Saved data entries
○ ○ ○ ○

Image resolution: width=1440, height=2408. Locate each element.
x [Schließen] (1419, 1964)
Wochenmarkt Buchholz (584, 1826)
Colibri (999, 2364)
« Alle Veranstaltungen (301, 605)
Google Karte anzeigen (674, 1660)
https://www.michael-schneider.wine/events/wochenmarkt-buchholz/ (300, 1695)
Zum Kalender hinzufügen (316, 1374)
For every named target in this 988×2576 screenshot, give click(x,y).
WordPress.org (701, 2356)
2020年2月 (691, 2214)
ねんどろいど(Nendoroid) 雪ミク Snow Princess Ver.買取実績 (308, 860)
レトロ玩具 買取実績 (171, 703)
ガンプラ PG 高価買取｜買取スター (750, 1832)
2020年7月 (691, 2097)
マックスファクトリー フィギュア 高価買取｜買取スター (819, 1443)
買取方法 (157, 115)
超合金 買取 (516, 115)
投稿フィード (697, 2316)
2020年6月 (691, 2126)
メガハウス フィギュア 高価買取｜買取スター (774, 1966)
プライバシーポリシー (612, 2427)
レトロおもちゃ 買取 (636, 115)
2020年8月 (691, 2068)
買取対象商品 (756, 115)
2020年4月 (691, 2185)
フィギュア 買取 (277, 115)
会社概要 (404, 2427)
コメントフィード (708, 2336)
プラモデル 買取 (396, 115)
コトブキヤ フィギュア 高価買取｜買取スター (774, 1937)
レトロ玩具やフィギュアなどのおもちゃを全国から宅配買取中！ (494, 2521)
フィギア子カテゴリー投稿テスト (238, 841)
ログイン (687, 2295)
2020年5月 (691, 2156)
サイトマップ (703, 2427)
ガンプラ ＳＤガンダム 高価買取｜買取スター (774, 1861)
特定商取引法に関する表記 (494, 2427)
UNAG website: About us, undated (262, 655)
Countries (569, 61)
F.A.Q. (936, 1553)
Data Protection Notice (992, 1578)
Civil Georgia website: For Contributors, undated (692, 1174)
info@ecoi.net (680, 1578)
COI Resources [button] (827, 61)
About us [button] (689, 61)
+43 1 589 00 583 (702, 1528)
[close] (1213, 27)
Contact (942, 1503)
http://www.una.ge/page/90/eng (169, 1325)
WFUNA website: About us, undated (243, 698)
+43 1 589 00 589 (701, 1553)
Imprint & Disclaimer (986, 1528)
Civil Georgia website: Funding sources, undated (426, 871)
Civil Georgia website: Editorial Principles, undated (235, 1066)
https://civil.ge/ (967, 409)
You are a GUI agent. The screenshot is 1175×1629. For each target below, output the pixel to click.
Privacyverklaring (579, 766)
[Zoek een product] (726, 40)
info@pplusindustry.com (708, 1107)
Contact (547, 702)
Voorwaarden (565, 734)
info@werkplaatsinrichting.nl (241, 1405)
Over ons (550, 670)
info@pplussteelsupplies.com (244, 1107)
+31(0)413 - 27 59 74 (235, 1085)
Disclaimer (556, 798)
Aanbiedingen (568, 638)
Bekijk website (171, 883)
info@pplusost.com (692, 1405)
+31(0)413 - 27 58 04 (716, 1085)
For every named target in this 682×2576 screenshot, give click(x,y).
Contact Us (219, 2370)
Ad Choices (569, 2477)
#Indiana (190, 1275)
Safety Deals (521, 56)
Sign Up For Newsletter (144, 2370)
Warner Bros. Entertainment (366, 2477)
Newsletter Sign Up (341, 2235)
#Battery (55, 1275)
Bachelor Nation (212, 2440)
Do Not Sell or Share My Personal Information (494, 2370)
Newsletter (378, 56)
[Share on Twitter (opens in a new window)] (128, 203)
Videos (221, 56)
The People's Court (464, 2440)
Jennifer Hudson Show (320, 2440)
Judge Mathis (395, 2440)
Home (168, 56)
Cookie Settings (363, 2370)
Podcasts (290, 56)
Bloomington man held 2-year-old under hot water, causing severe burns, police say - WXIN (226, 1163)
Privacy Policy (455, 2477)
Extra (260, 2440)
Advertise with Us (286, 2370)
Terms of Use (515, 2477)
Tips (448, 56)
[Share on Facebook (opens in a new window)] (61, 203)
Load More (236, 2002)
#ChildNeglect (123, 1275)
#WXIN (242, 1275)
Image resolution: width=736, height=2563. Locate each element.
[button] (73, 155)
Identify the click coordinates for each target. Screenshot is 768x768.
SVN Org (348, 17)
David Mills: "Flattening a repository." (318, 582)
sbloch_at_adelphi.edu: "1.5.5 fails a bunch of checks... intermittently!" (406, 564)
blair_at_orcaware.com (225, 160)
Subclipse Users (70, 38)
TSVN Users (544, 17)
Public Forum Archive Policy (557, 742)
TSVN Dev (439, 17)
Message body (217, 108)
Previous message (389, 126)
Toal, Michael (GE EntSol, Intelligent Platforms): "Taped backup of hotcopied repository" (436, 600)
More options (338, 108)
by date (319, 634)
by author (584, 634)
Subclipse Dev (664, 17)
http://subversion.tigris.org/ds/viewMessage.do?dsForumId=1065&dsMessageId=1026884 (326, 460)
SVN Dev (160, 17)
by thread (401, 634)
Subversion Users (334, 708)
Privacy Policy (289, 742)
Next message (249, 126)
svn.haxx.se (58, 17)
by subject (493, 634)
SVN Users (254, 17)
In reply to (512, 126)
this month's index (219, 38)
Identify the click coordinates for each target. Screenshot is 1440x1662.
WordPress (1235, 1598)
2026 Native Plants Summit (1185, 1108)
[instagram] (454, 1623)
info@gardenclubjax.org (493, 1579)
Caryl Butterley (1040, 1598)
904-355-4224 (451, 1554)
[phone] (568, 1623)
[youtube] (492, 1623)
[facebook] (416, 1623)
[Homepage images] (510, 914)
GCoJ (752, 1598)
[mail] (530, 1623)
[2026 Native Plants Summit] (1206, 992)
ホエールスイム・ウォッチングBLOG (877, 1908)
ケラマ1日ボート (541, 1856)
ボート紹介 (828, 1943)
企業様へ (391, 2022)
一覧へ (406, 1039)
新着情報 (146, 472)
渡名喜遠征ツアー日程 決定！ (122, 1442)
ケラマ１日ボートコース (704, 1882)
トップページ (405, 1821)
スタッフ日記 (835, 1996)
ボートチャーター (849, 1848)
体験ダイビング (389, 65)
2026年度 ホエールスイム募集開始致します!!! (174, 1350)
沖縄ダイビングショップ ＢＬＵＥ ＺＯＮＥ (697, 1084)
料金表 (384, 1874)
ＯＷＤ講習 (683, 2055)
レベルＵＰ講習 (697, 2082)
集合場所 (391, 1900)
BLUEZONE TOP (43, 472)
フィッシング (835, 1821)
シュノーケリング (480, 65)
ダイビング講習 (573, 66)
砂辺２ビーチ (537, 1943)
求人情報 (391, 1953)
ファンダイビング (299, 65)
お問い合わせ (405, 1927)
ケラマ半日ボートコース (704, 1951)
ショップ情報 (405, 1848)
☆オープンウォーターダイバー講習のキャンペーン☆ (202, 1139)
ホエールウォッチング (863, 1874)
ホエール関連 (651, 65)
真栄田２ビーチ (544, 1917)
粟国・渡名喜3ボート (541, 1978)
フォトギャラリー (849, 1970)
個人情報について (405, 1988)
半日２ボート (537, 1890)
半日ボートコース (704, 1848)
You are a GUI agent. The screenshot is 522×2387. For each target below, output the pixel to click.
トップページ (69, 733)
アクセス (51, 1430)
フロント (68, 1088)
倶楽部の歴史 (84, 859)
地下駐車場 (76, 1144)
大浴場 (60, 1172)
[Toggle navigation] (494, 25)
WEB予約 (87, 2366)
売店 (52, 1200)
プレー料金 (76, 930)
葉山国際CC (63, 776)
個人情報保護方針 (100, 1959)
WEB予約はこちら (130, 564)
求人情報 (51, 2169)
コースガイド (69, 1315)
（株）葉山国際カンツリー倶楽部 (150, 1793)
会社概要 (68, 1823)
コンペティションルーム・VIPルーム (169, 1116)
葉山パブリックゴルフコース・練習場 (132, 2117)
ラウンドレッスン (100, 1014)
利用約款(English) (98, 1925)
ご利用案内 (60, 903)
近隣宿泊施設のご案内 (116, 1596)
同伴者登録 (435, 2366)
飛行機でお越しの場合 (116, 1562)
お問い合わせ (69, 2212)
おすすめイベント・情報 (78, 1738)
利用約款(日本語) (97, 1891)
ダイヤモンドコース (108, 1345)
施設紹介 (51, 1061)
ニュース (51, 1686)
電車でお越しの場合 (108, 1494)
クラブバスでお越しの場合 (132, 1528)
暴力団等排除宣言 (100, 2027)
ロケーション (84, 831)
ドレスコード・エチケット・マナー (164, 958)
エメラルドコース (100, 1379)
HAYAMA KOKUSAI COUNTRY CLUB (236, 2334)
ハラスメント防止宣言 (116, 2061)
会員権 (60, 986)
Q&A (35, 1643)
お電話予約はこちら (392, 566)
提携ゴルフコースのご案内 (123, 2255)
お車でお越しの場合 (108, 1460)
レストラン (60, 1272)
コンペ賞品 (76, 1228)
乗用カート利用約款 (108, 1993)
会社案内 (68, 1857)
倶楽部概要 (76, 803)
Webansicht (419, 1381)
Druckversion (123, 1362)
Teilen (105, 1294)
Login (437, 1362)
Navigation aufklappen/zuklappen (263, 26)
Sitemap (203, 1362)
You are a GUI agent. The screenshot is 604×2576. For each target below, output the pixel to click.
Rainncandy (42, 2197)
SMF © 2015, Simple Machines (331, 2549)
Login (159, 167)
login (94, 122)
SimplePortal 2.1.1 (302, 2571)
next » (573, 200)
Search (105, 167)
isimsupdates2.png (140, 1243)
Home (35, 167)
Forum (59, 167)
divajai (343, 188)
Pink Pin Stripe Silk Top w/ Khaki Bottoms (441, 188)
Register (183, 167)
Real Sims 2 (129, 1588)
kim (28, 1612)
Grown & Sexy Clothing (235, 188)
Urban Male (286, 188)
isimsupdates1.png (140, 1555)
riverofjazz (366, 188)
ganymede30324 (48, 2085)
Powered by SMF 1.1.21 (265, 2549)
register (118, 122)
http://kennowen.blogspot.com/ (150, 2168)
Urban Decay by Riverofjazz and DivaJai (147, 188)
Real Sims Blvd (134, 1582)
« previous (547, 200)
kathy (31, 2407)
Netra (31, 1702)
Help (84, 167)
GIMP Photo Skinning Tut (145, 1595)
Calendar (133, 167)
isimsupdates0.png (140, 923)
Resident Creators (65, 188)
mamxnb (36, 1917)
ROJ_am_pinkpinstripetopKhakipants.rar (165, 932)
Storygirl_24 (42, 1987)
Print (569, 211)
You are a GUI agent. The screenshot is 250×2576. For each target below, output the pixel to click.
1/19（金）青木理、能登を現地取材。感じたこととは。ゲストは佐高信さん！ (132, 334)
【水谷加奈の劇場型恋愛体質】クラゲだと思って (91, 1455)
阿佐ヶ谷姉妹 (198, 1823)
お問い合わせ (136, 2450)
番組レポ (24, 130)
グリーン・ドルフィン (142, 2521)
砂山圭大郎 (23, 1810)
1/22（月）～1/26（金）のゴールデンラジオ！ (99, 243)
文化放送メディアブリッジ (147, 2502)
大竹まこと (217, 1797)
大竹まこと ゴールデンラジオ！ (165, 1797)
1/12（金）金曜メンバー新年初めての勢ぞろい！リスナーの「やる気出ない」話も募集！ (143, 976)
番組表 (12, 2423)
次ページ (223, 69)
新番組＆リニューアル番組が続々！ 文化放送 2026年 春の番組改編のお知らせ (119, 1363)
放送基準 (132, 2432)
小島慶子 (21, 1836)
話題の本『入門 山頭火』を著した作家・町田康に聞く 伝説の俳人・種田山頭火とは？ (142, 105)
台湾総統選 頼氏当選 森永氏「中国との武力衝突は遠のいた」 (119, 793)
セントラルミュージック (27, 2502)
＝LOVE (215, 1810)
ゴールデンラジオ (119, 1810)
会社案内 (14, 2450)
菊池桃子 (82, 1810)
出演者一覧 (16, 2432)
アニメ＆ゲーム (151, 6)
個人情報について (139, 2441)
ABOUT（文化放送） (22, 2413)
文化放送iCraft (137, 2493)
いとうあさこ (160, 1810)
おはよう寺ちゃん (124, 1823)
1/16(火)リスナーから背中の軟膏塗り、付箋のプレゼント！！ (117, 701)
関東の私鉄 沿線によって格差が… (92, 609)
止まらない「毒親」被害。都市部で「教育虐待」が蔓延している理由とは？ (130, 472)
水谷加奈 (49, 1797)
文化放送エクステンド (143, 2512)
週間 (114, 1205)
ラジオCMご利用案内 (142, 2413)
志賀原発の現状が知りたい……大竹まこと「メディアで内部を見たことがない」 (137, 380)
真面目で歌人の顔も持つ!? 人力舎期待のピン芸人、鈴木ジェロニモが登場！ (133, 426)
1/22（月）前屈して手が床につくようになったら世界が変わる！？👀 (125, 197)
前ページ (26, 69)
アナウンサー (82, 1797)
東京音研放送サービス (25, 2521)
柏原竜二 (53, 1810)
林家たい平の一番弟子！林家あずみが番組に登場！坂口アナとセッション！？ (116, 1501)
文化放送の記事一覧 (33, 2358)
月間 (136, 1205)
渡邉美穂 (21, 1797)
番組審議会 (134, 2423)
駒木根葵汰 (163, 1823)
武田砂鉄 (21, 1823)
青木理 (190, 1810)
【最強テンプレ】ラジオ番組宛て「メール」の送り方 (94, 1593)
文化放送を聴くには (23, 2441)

○ ○ ○ ○

Reproduce verbatim the stretch of the data above from the line containing "大浴場 (60, 1172)" through the line containing "Rainncandy (42, 2197)", including both of those lines.

### In response
大浴場 (60, 1172)
[Toggle navigation] (494, 25)
WEB予約 (87, 2366)
売店 (52, 1200)
プレー料金 (76, 930)
葉山国際CC (63, 776)
個人情報保護方針 (100, 1959)
WEB予約はこちら (130, 564)
求人情報 (51, 2169)
コースガイド (69, 1315)
（株）葉山国際カンツリー倶楽部 (150, 1793)
会社概要 (68, 1823)
コンペティションルーム・VIPルーム (169, 1116)
葉山パブリックゴルフコース・練習場 (132, 2117)
ラウンドレッスン (100, 1014)
利用約款(English) (98, 1925)
ご利用案内 (60, 903)
近隣宿泊施設のご案内 (116, 1596)
同伴者登録 (435, 2366)
飛行機でお越しの場合 (116, 1562)
お問い合わせ (69, 2212)
おすすめイベント・情報 (78, 1738)
利用約款(日本語) (97, 1891)
ダイヤモンドコース (108, 1345)
施設紹介 (51, 1061)
ニュース (51, 1686)
電車でお越しの場合 (108, 1494)
クラブバスでお越しの場合 (132, 1528)
暴力団等排除宣言 (100, 2027)
ロケーション (84, 831)
ドレスコード・エチケット・マナー (164, 958)
エメラルドコース (100, 1379)
HAYAMA KOKUSAI COUNTRY CLUB (236, 2334)
ハラスメント防止宣言 (116, 2061)
会員権 (60, 986)
Q&A (35, 1643)
お電話予約はこちら (392, 566)
提携ゴルフコースのご案内 (123, 2255)
お車でお越しの場合 (108, 1460)
レストラン (60, 1272)
コンペ賞品 (76, 1228)
乗用カート利用約款 (108, 1993)
会社案内 (68, 1857)
倶楽部概要 (76, 803)
Webansicht (419, 1381)
Druckversion (123, 1362)
Teilen (105, 1294)
Login (437, 1362)
Navigation aufklappen/zuklappen (263, 26)
Sitemap (203, 1362)
You are a GUI agent. The screenshot is 604×2576. For each target below, output the pixel to click.
Rainncandy (42, 2197)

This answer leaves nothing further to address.